# What to produce
Please output exactly the lines from the one that holds "Instruction: Switch to list view mode" through the final line of the data, and nothing else; leave out any pictures.

Content starts

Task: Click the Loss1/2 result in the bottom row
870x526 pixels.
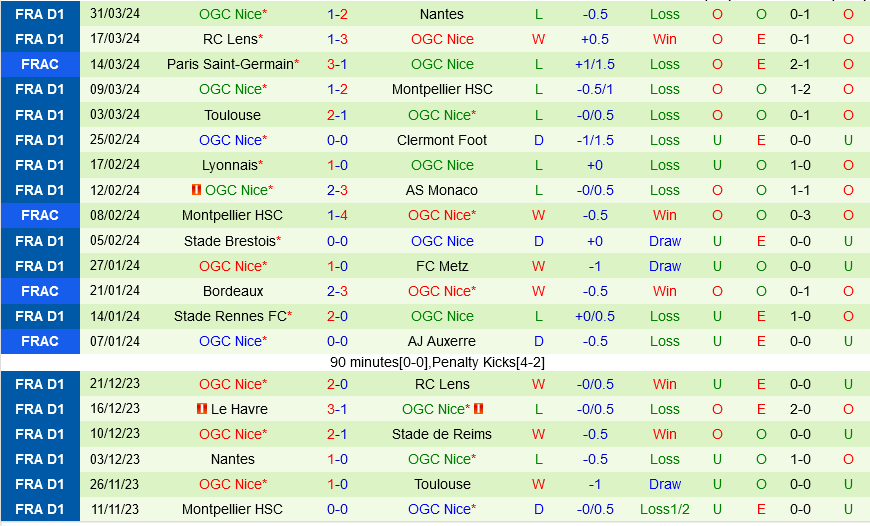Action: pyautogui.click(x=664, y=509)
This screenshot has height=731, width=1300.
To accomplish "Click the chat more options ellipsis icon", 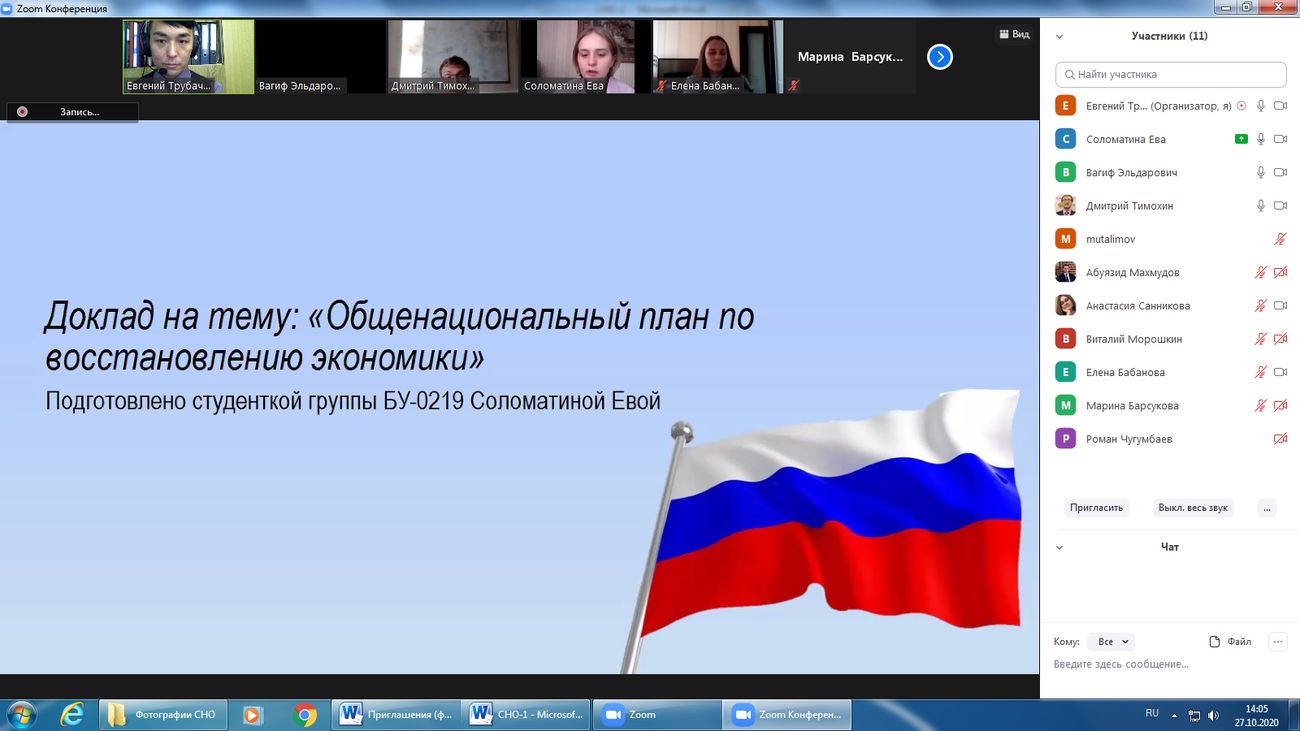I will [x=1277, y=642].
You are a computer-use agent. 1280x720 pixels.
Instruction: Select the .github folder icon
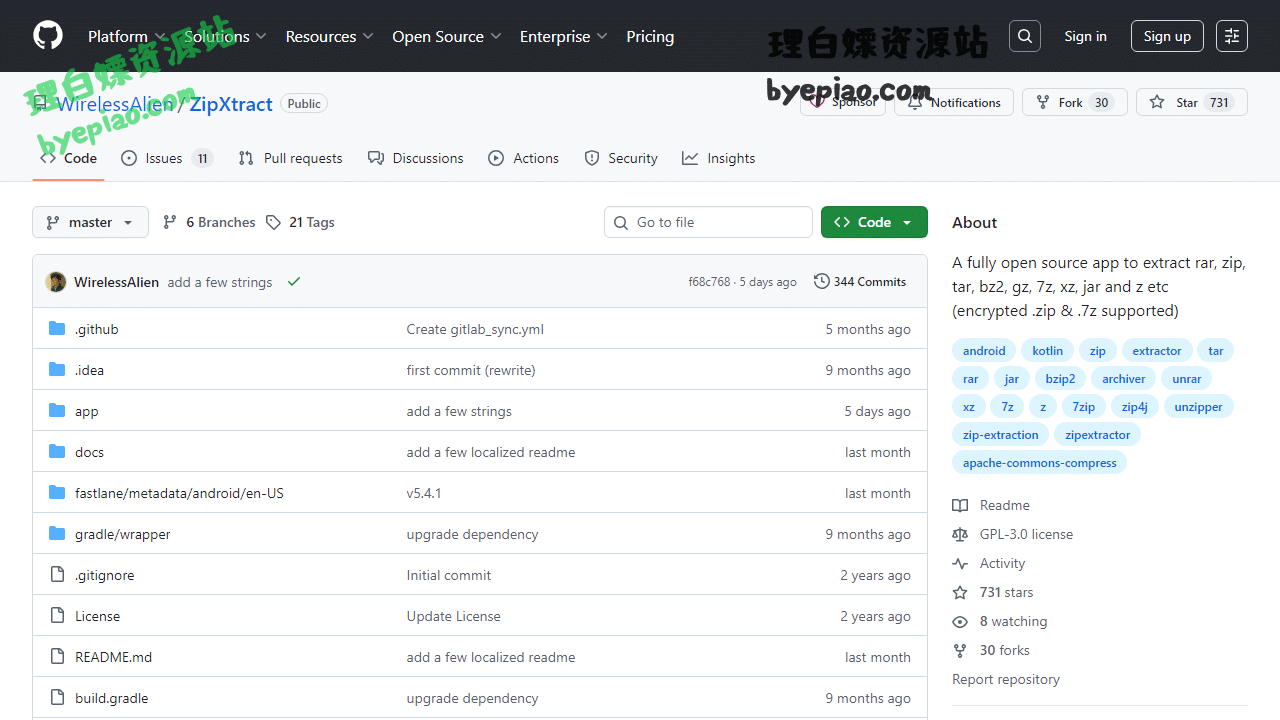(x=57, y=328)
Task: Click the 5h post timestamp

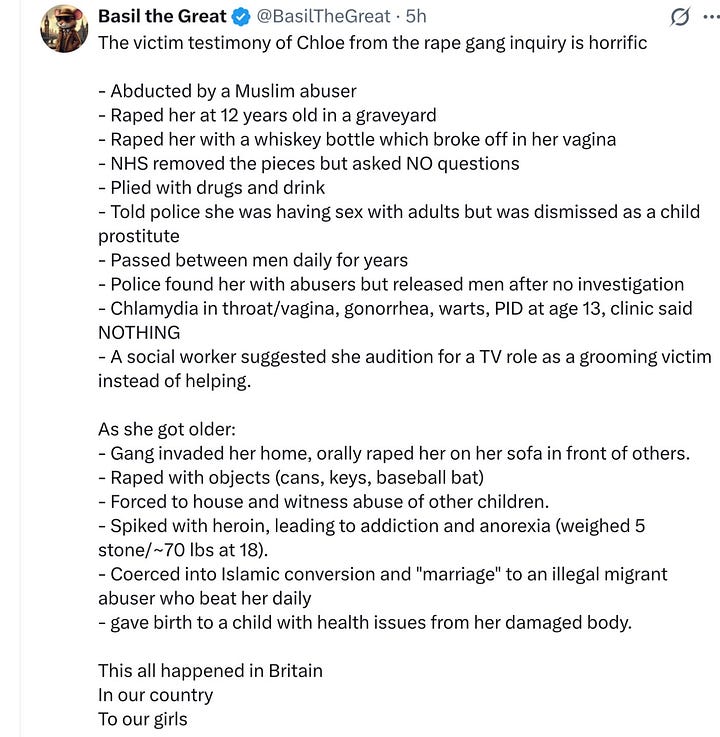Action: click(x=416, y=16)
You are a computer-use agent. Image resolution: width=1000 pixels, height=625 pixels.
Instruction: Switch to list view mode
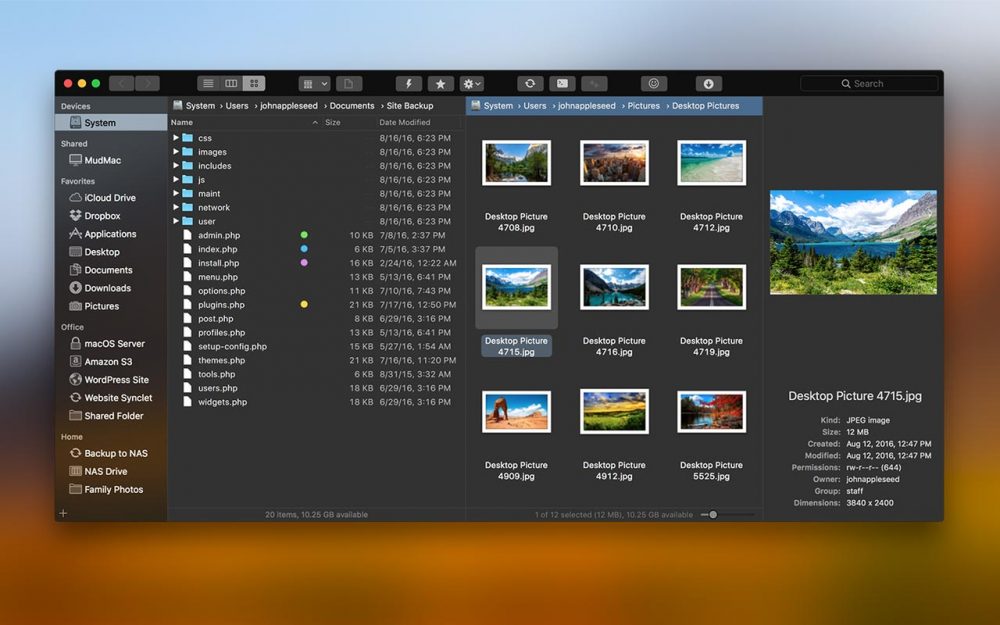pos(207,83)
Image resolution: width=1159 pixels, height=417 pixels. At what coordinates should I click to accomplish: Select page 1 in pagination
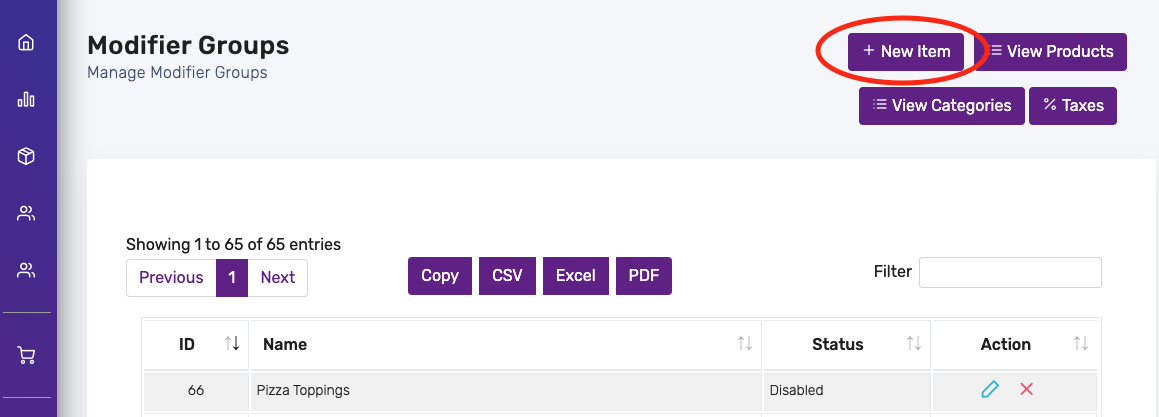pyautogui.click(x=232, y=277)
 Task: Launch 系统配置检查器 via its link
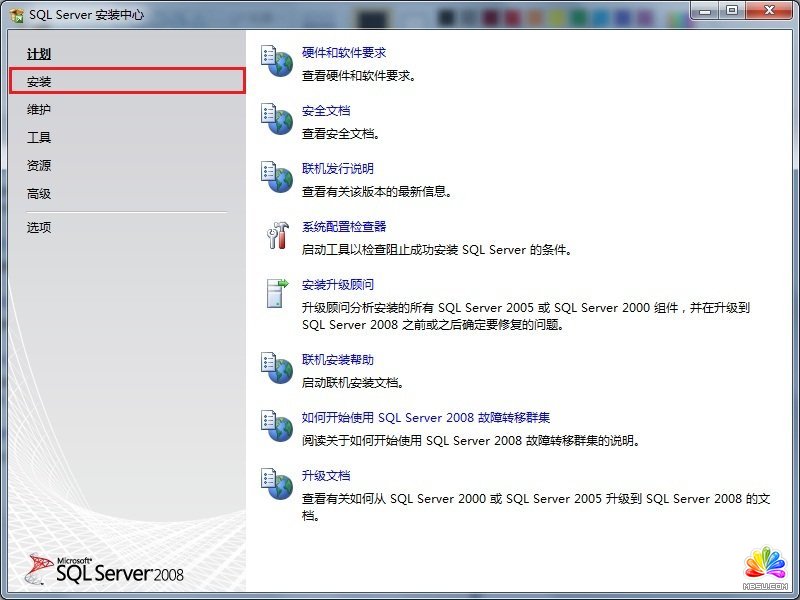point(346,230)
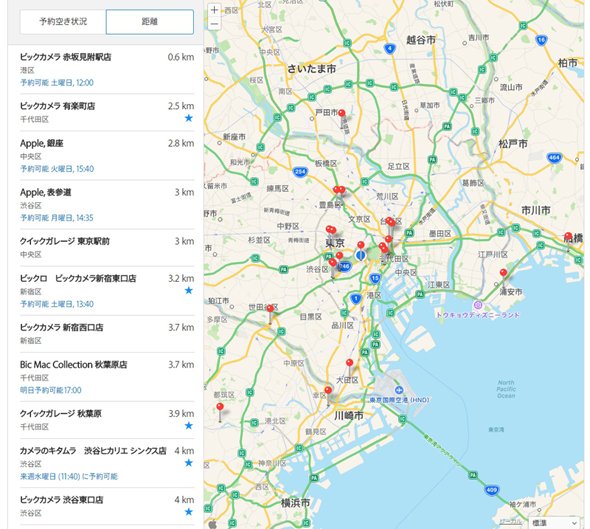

Content ends

# Result of this task
Instruction: Switch to list view mode
pos(207,83)
Image resolution: width=1159 pixels, height=417 pixels. At what coordinates should I click to accomplish: Select page 1 in pagination
pyautogui.click(x=232, y=277)
 Task: Launch 系统配置检查器 via its link
point(346,230)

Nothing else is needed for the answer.